§ Goal
Starting at the line that has "1453x758 pixels. Task: Jump" and stopping after the line that has "tap(84, 59)", please write out only those lines again, requests included, and scale every coordinate in the answers by 1.9, rounding to whole numbers with halves going up. Leave the pictures out of your reply.

[begin Source data]

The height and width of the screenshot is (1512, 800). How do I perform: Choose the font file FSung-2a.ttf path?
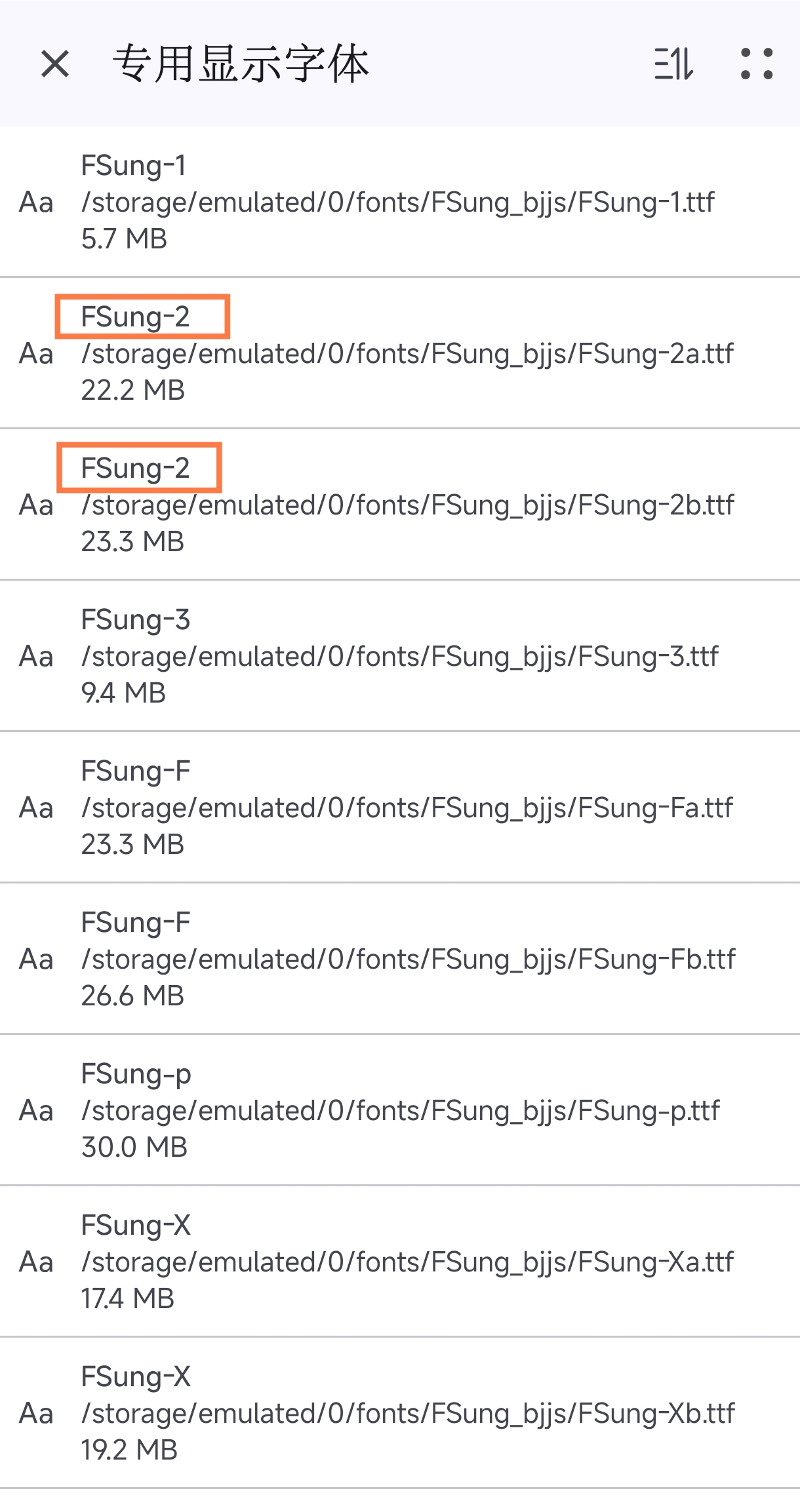coord(407,354)
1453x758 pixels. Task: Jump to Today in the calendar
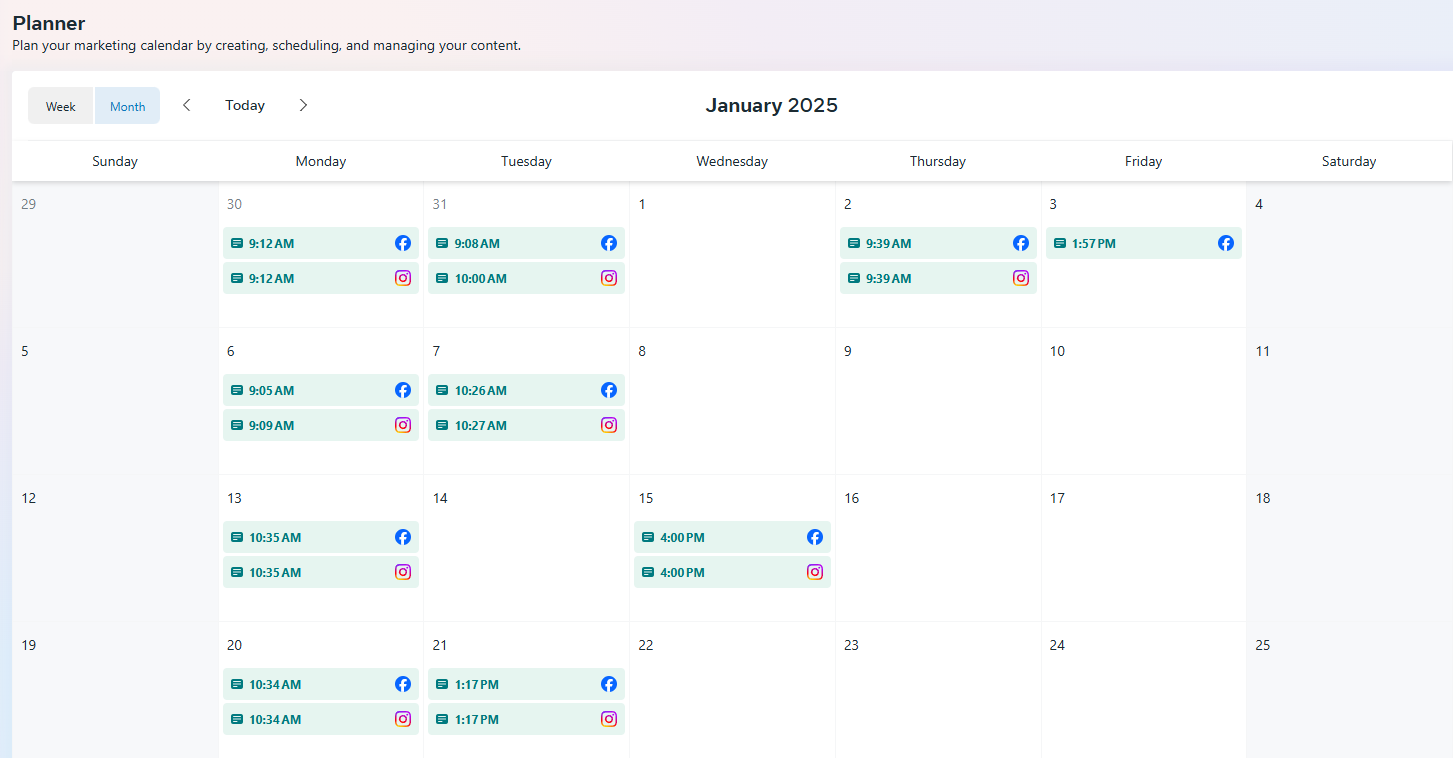[245, 105]
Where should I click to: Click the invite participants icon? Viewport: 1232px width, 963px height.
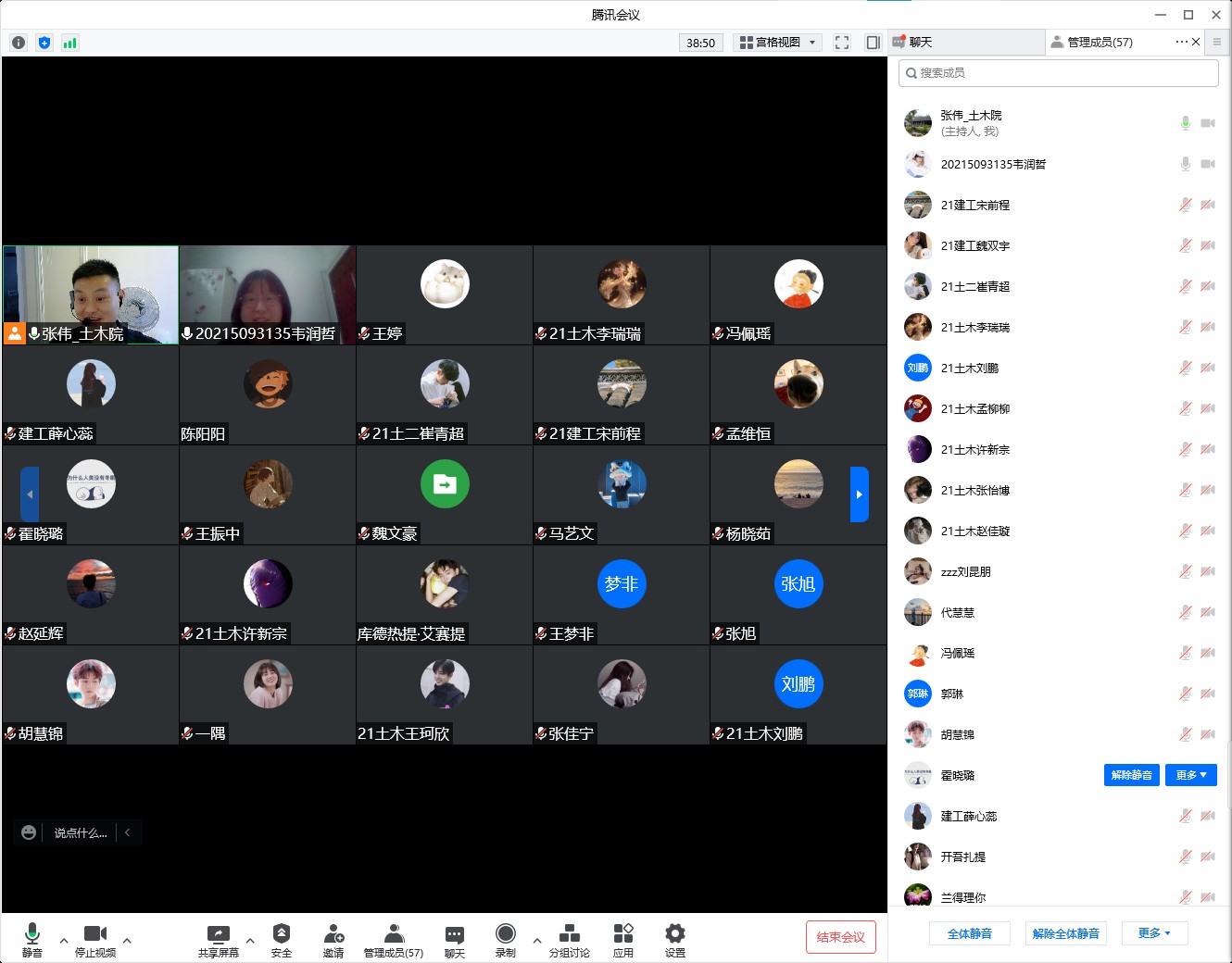[x=333, y=939]
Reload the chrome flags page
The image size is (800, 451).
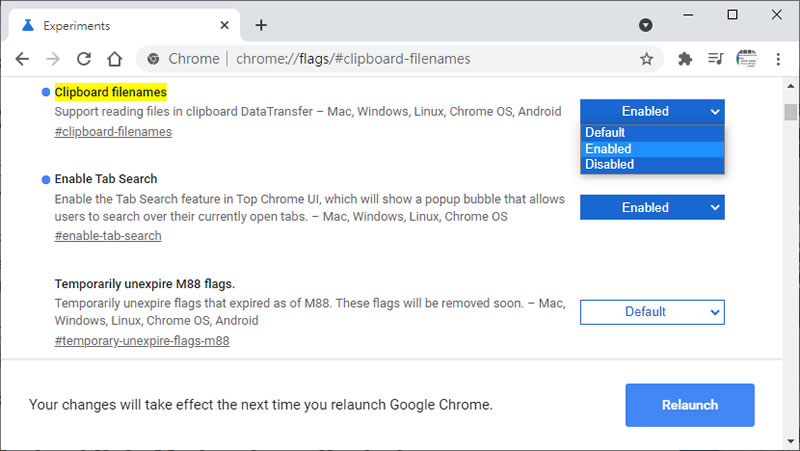tap(84, 59)
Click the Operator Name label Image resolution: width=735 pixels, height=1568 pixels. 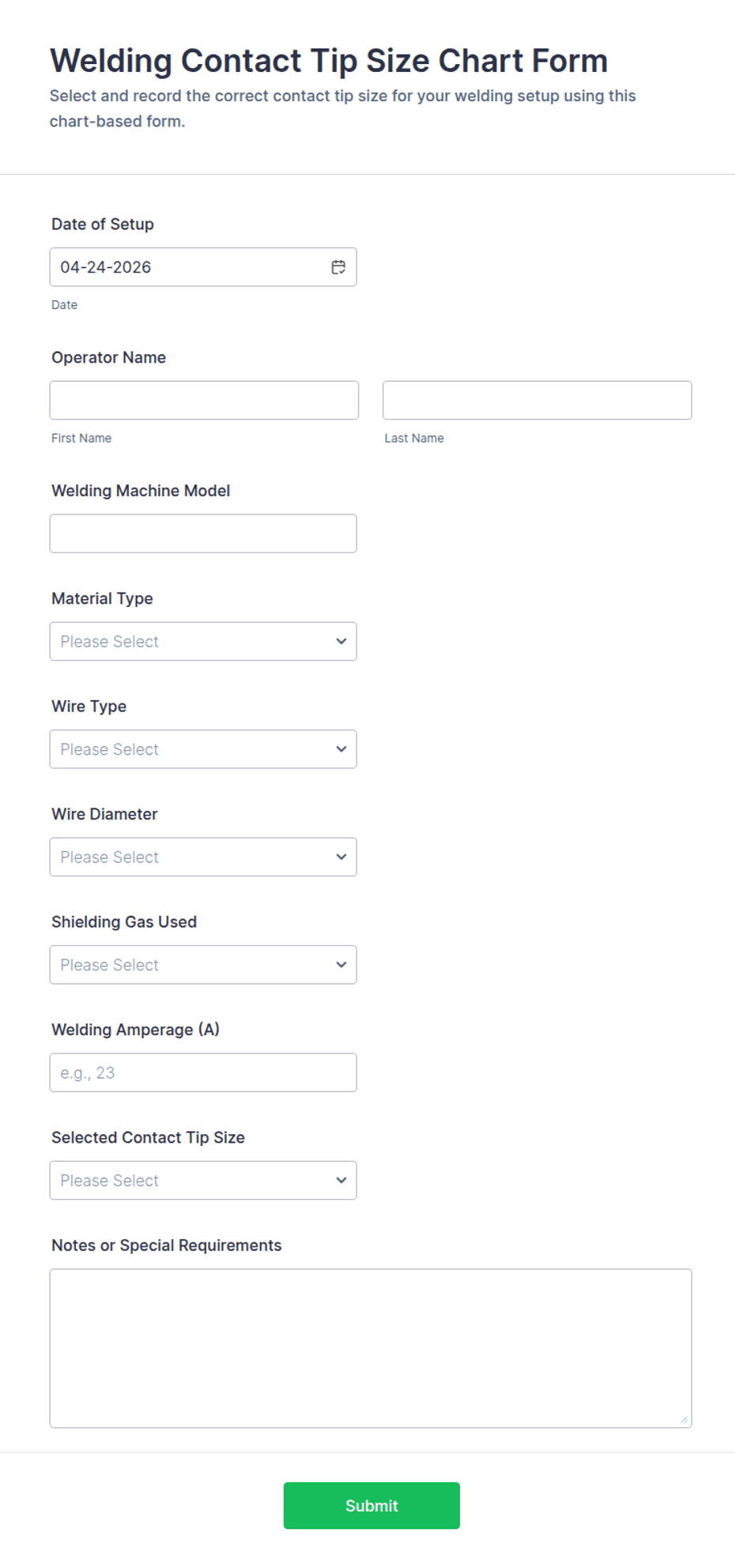[109, 357]
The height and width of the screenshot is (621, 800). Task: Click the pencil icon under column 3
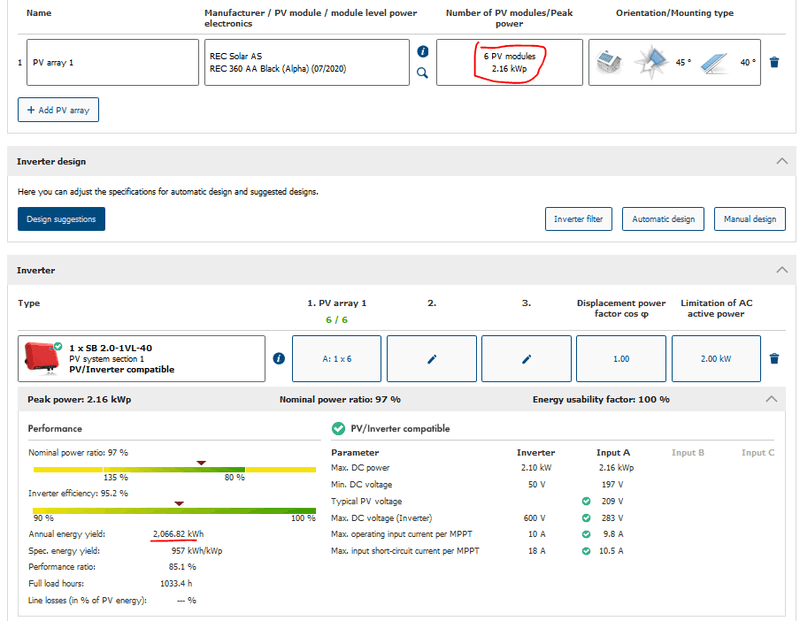point(526,359)
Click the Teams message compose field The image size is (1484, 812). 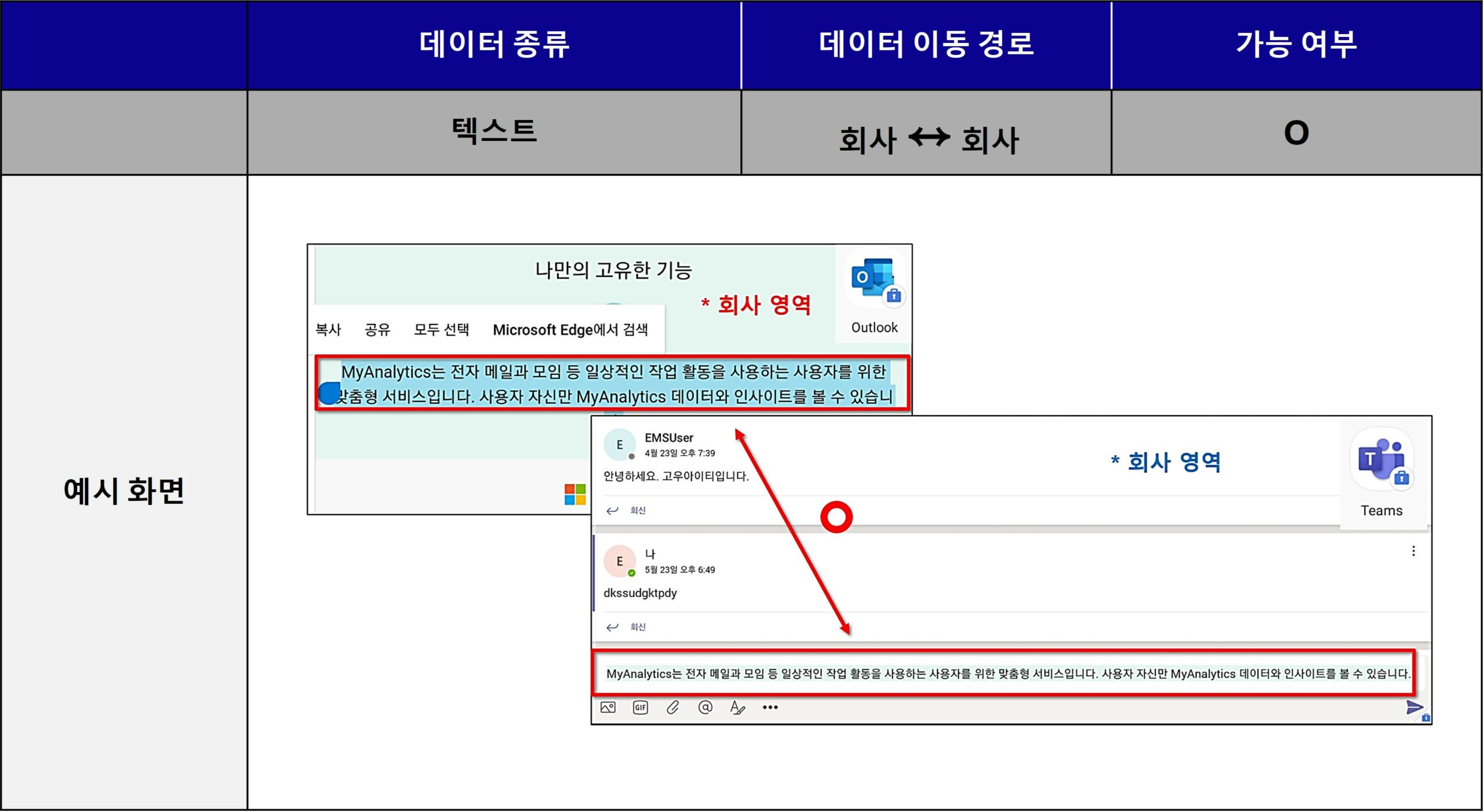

[end Source data]

§ Written solution
1453x758 pixels. Task: Jump to Today in the calendar
[466, 200]
Where should I click to: Click the invite participants icon? Viewport: 1232px width, 963px height.
[x=633, y=1784]
Reload the chrome flags page
The image size is (800, 451).
tap(160, 112)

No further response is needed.